Most PSD proteins have Drosophila homologs

To assess the similarity by which mammalian and fly non-NMDA receptors might be trafficked and anchored to the synapse, we searched the literature for proteins that interact with AMPARs or KARs. Of the 40 proteins we found that regulate AMPARs or KARs, 38 (95%) have Drosophila homologs (Table 1). If these Drosophila homologs function similarly to regulate GluR trafficking and localization at the glutamatergic Drosophila NMJ, we would expect them to be expressed in neurons, muscle, or both. Therefore, we used the Berkeley Drosophila Genome Project (BDGP) Gene Expression Database (http://www.fruitfly.org/cgi-bin/ex/insitu.pl) to examine the expression patterns of these genes.

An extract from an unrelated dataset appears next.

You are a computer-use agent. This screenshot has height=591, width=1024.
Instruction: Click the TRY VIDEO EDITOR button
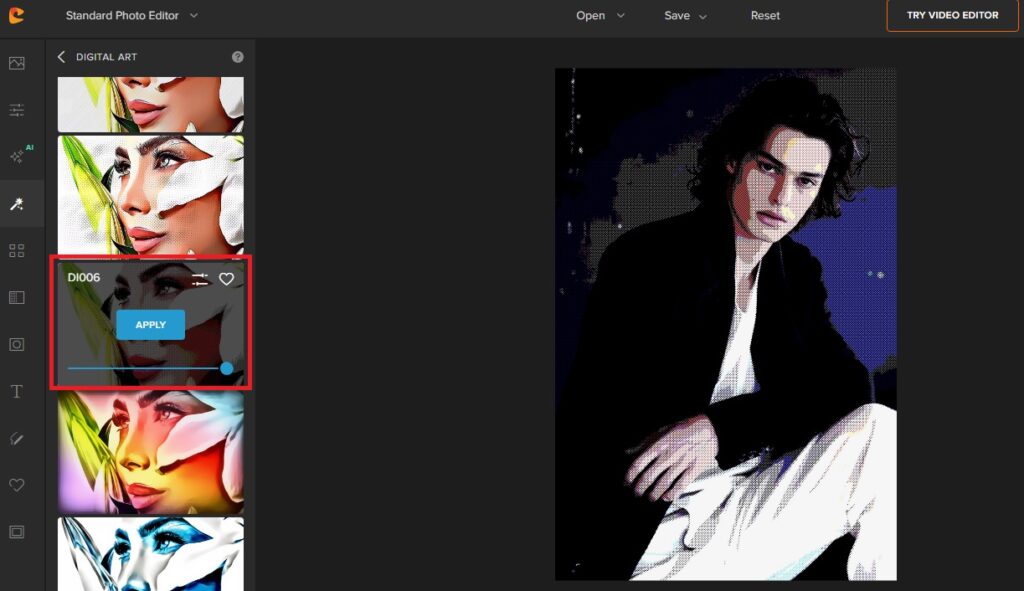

The expression patterns for 14 of these genes are documented. Of these, 5 are expressed in muscle, 6 are expressed in neurons, 2 are expressed ubiquitously, and one is expressed in other tissue. In other words, of the 15 genes with documented expression patterns, 93% are expressed in tissues consistent with conserved function.

Table 1

Drosophila glutamate receptor-associated protein homologs.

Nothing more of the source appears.